(Stored data entries)
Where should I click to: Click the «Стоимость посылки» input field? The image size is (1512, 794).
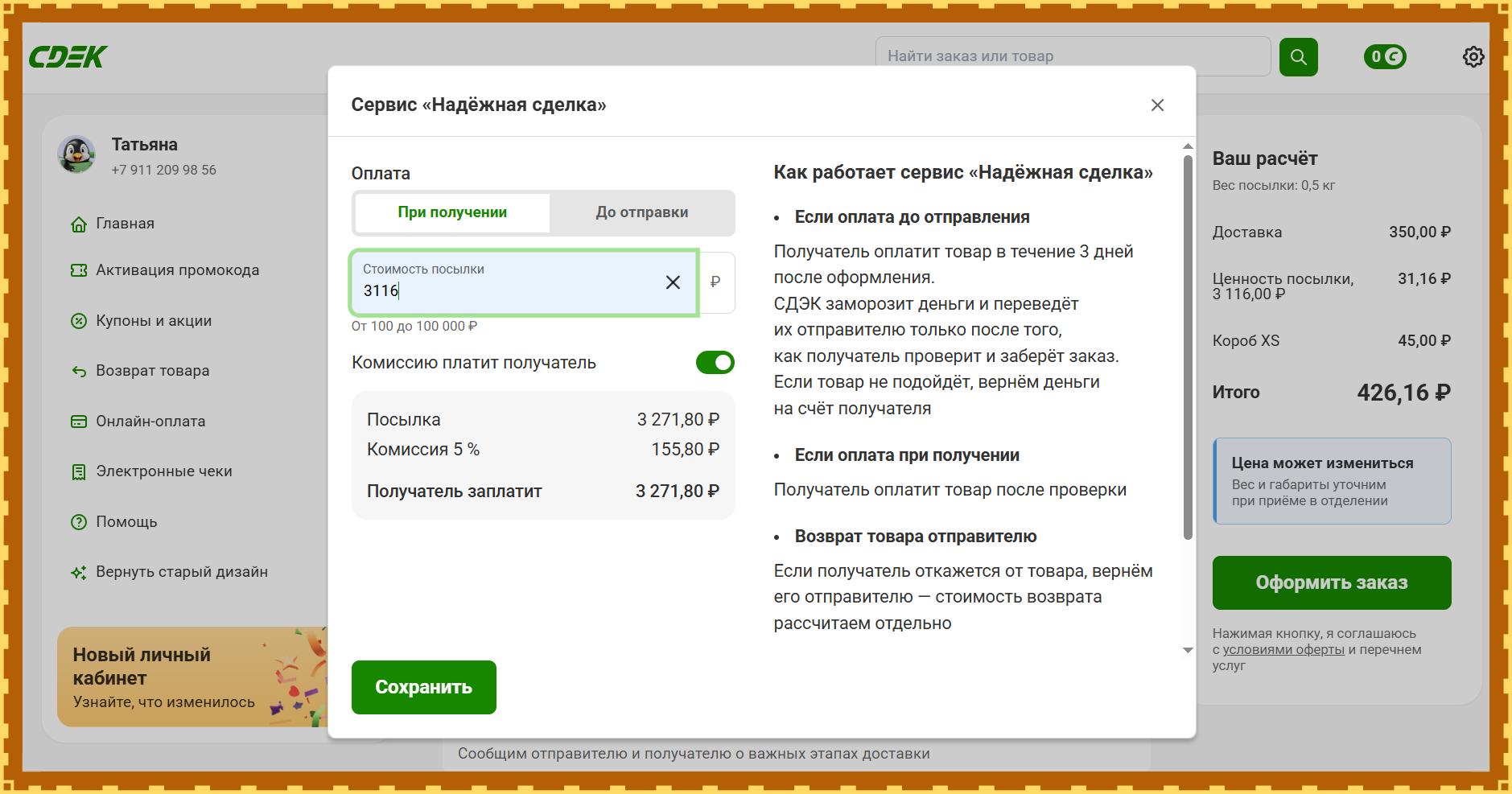507,290
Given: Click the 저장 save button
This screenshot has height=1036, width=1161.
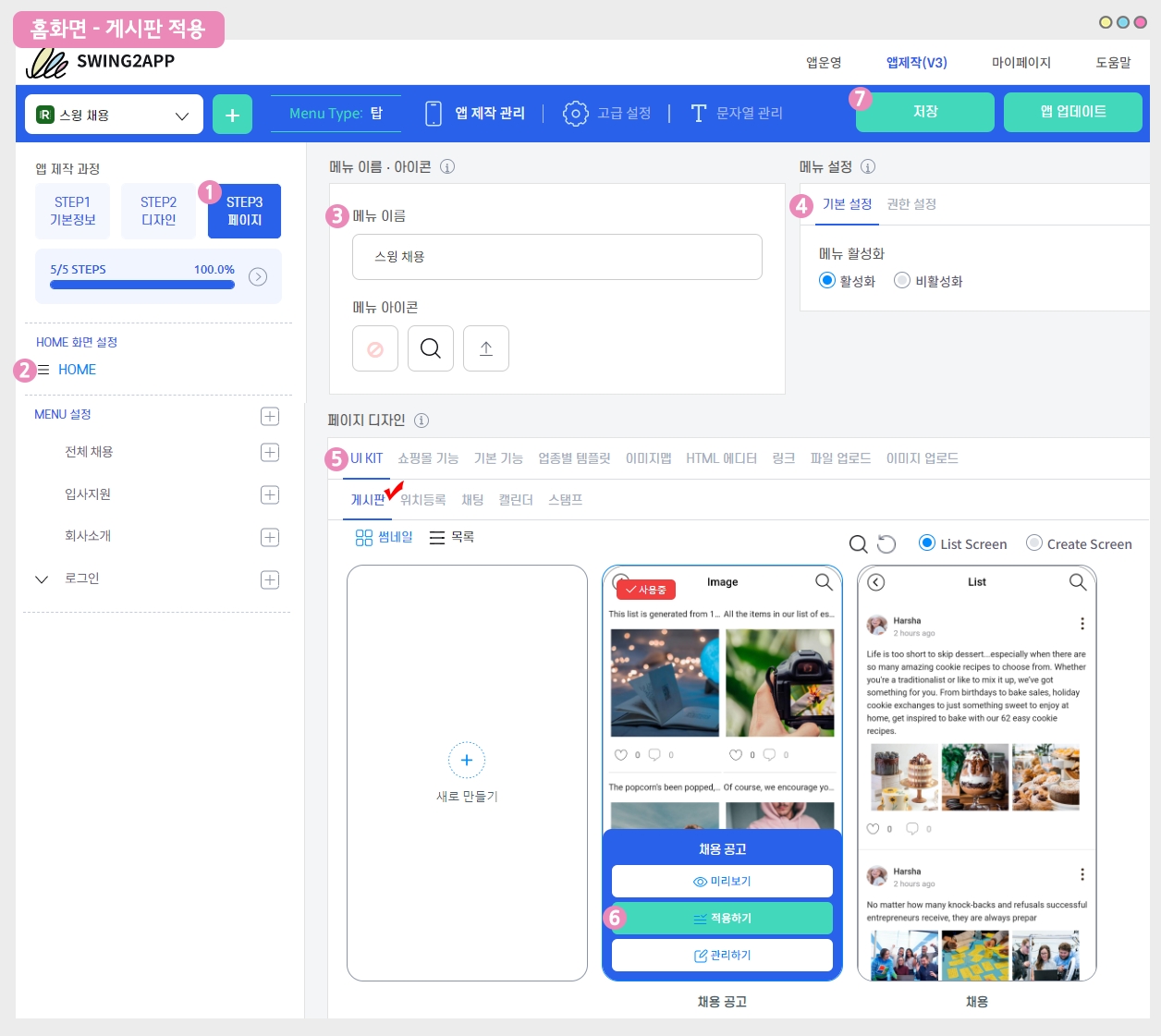Looking at the screenshot, I should click(x=924, y=112).
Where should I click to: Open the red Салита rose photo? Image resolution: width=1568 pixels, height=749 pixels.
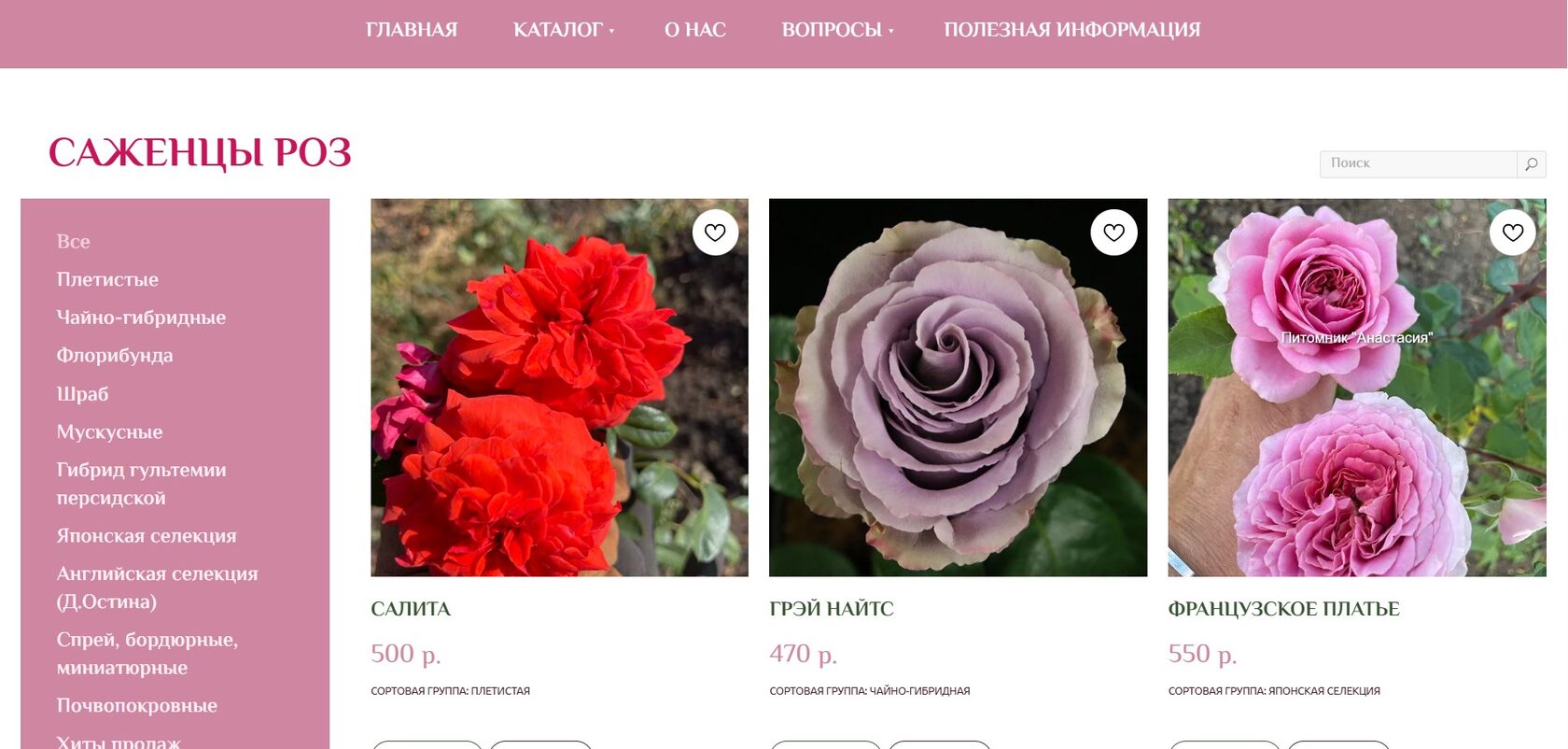tap(559, 388)
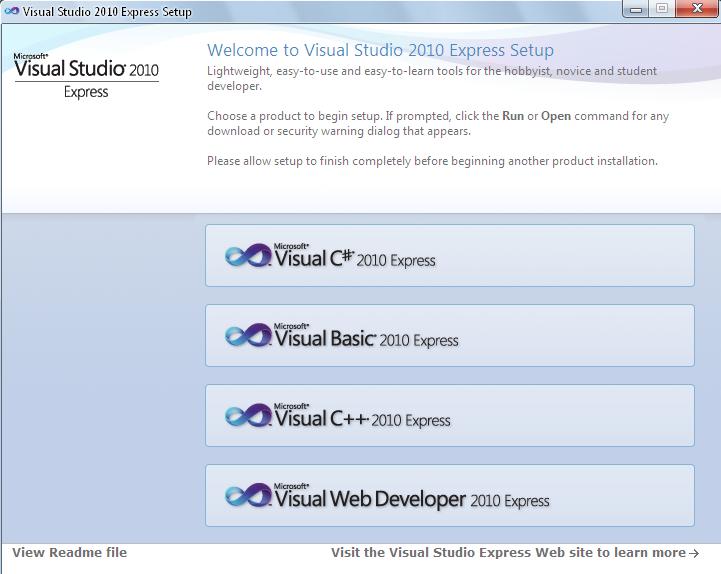Open the View Readme file link

[x=69, y=553]
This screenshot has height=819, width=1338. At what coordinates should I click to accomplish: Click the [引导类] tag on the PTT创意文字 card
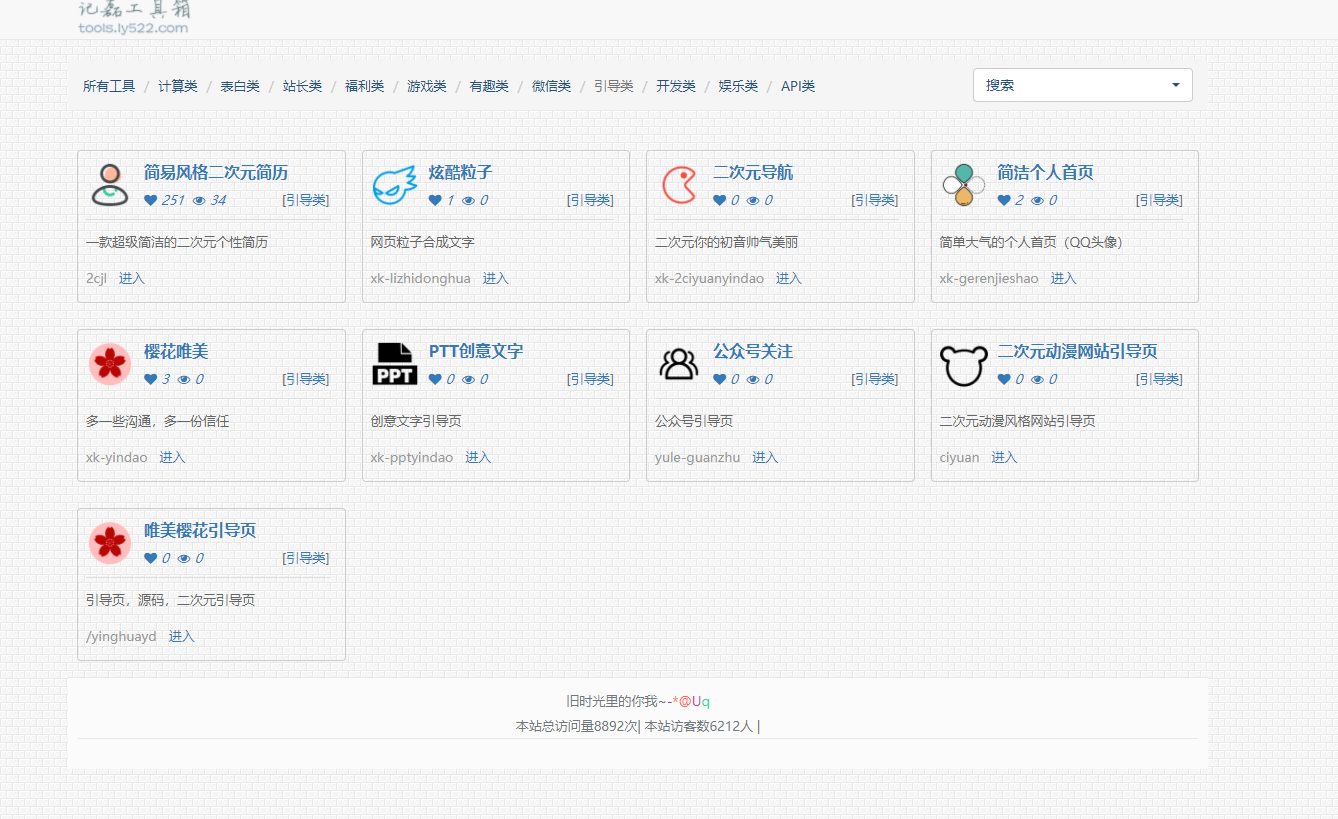[x=590, y=379]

## YOUR ASSIGNMENT
Skip the images and restate each record above word for word.

## RESULT
Where should I click to: Click the «Стоимость посылки» input field? The image size is (1512, 794).
507,290
Given: Click the 저장 save button
This screenshot has height=1036, width=1161.
Looking at the screenshot, I should click(x=924, y=112).
Where should I click to: Open the red Салита rose photo? Image resolution: width=1568 pixels, height=749 pixels.
tap(559, 388)
Open the View Readme file link

[x=69, y=553]
This screenshot has height=819, width=1338. At what coordinates should I click to accomplish: Click the [引导类] tag on the PTT创意文字 card
[x=590, y=379]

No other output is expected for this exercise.